Die Behandlung der Pellagra basiert zunächst auf dem Verzicht prädisponierender Faktoren sowie einer Substitutionstherapie mittels Niacin mit zumindest 300 mg/Tag. Darüber hinaus sollte präventiv auf eine ausgewogene Ernährung mit Niacin-reichen Lebensmitteln wie Kleie, Eier, Fleisch, Geflügel, Fisch, Hülsenfrüchte und Samen geachtet werden, nur um einige der Quellen zu nennen [8]. Ein Konsens bezüglich Dosierung, Form und Dauer der Behandlung ist nicht bekannt. Unter der Substitutionstherapie verschwinden Hautläsionen, gastrointestinale und neurologische Beschwerden im Allgemeinen innerhalb weniger Stunden bis Tage wie im Fall unserer Patientin. Die Diagnose einer Pellagra kann somit mit einem raschen Therapieansprechen retrospektiv suffizient bewiesen werden [9].

Fazit für die Praxis

  • Der vorliegende Fall verdeutlicht, dass bei einem Symptomkomplex aus Dermatitis, psychisch/neurologischen und gastrointestinalen Beschwerden eine Pellagra in Betracht gezogen werden muss.

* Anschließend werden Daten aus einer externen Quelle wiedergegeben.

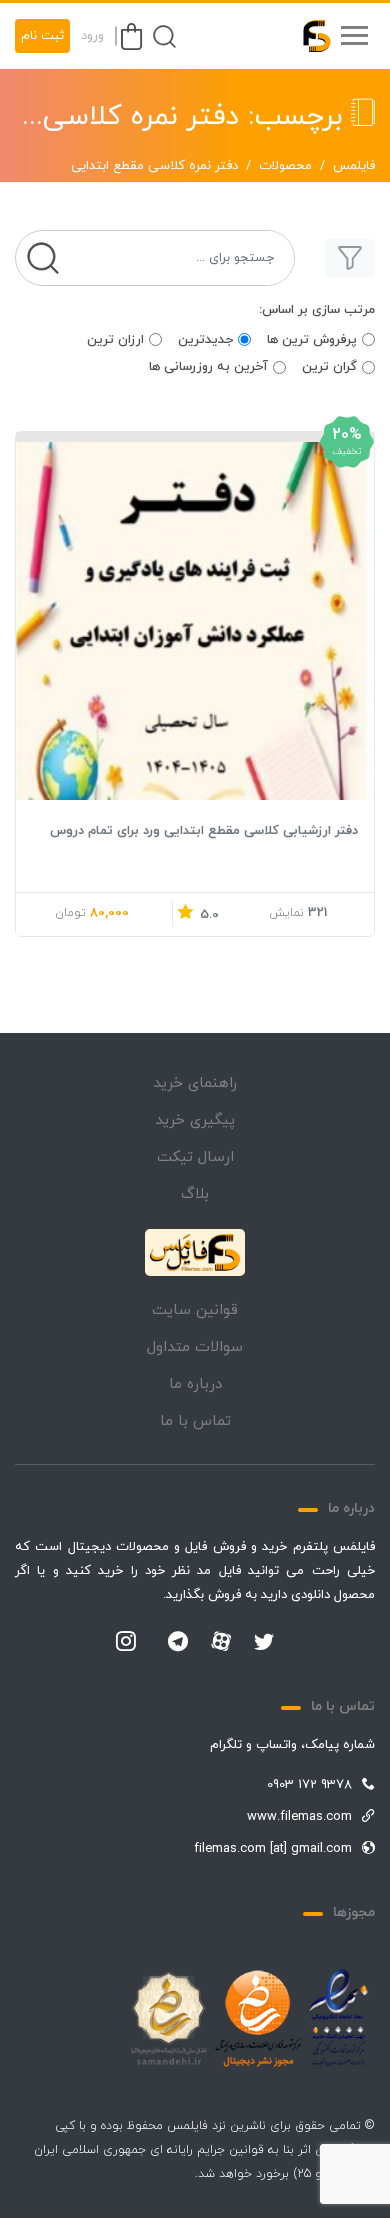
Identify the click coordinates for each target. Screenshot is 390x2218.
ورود (92, 36)
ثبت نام (42, 36)
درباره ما (195, 1384)
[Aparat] (221, 1641)
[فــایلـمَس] (308, 36)
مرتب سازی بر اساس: (317, 310)
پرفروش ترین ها (312, 340)
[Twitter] (264, 1643)
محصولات (285, 166)
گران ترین (329, 367)
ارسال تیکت (195, 1157)
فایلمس (354, 166)
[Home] (195, 1253)
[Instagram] (126, 1643)
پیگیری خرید (195, 1120)
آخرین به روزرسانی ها (208, 367)
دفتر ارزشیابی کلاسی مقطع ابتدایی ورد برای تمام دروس (204, 831)
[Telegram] (178, 1643)
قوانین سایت (195, 1310)
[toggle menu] (354, 36)
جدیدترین (205, 340)
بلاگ (195, 1194)
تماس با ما (195, 1421)
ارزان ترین (115, 340)
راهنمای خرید (195, 1083)
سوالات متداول (195, 1347)
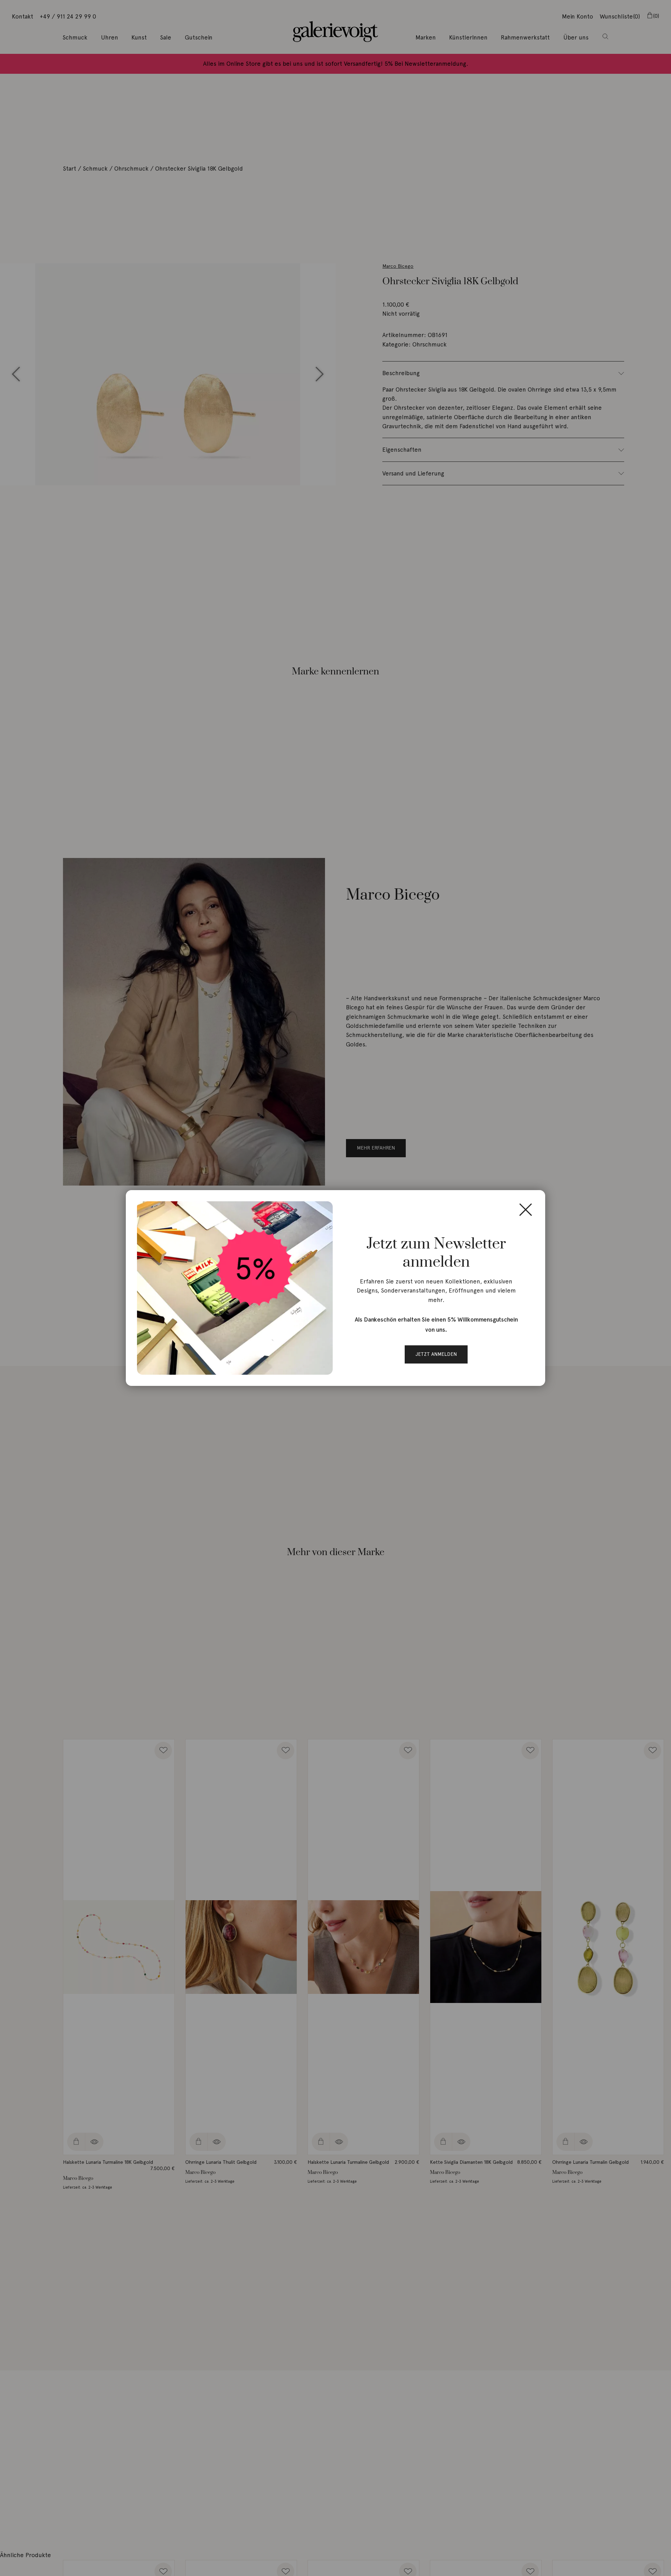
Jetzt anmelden (436, 1354)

  • Dermatohistopathologisch kommen neben einer „Acne excoriée des jeunes filles“ differenzialdiagnostisch Hypovitaminosen wie Vitamin‑B3- und Zinkmangel infrage.

  • Eine gründliche und umfassende Anamnese insbesondere bei hartnäckigen und therapieresistenten Fällen von „Acne excoriée des jeunes filles“ ist obligat.